Linguists have suggested that humans have a ‘Critical Period’ in the early stages of their life, in which they are more open to environmental stimuli. In terms of language, the critical period spans from birth to around seven years old: in this phase of life, the brain is more easily moulded, and that is why children learn so fast. Because of this, children can learn two languages, from birth and never really confuse the two.
Past the age of seven, however, humans lose the ability to learn in the same way. Adults can still learn a new language, it just takes a little more work. There are many theories about the way children learn their first language, and we can actually apply these theories and techniques to ourselves when learning a second language.

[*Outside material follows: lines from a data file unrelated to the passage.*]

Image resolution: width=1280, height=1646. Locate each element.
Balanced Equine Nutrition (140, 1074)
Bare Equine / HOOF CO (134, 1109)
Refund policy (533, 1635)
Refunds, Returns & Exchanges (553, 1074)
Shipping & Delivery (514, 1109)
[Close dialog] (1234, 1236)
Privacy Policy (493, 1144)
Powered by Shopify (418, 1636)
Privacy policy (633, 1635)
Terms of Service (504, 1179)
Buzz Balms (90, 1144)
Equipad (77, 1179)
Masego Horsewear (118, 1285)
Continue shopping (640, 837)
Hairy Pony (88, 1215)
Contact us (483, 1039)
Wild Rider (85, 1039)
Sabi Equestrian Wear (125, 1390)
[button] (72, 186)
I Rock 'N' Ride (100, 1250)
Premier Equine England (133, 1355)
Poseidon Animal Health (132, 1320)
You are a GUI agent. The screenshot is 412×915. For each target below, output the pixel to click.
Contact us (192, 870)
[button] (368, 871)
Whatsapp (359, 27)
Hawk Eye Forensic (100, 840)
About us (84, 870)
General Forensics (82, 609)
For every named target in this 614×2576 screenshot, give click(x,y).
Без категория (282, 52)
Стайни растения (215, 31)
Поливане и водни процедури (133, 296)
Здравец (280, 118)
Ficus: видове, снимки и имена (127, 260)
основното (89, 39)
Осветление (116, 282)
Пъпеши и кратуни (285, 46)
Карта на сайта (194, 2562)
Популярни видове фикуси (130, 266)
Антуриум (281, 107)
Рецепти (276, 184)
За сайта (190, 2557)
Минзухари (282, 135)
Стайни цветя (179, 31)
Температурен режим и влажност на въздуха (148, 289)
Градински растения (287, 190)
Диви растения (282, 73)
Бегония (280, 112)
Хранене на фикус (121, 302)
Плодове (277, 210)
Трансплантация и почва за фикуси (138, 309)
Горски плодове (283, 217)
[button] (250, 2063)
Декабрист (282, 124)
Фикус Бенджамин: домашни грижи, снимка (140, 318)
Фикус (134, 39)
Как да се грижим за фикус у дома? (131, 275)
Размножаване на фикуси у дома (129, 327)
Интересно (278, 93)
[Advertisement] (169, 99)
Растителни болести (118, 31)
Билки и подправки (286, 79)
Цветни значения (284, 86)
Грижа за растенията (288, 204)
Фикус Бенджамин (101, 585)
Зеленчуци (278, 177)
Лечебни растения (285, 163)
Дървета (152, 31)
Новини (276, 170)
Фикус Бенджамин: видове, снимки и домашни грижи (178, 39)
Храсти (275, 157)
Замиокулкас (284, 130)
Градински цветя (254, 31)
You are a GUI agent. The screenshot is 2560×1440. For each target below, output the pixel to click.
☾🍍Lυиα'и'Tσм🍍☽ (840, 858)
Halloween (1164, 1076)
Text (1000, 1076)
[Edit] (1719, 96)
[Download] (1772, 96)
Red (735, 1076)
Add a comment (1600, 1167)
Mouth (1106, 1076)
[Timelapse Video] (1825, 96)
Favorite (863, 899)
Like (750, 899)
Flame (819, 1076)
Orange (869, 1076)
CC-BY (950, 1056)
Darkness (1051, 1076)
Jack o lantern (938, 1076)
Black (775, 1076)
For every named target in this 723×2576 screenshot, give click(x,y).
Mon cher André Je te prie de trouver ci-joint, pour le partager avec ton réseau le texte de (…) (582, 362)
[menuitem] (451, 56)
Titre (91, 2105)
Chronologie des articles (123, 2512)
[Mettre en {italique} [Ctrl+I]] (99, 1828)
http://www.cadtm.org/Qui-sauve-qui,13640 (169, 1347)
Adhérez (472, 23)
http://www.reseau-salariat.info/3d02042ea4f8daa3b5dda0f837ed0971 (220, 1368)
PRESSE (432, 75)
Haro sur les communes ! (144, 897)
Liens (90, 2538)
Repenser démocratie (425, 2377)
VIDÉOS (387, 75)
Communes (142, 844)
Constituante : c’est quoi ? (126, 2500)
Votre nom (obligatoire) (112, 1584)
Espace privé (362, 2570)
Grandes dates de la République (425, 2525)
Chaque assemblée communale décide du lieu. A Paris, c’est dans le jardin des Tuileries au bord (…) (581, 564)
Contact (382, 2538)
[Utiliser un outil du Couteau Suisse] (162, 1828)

First is the behaviourist approach. This idea states that children acquire new language by copying the adults around them. In the case of the adult learner, it is important to be around native speakers of the language, and to be in contact with native forms of the language. Let’s take Spanish, for example, watching TV shows in your target language or finding an online chat forum with native speakers will help you to progress and improve your Spanish vocabulary, as you can listen to how the language and the Spanish words are used and imitate certain sentence formations or phrases –particularly useful when learning idioms and metaphors. Language learning via immersion (i.e. moving to a country that speaks it) is one of the quickest ways to learn a language, albeit one of the scariest.
Similarly, other linguists have suggested that children need contact with a “more knowledgeable other,” i.e. somebody who is above the level of speaking you are at who can help to push you into the next phase of learning. A teacher is best here, but any contact with native speakers is good practice.
Studies have shown that grammatical development is something that takes place through usage of the language and making mistakes along the way. For children, grammar is an extremely hard concept to grasp, and for this reason, science has proven that adults can out-perform children at learning language when it comes to this area. Short-term, adults can pick up grammar much quicker, because we have a basic understanding of it in our own language, and can adapt that knowledge to apply to something new. So, adults aren’t completely disadvantaged when it comes to learning a second language! In fact, the only area where adults are more hindered is pronunciation, because certain languages have sounds that we don’t possess in our own.
To fully answer the title question, adults can most definitely become fluently bilingual. All it takes is a willingness to put in effort, and enough nerve to talk to other speakers. Be confident! We might not have a child-like neuroplasticity, but don’t let that put you off. It’s never too late to start learning.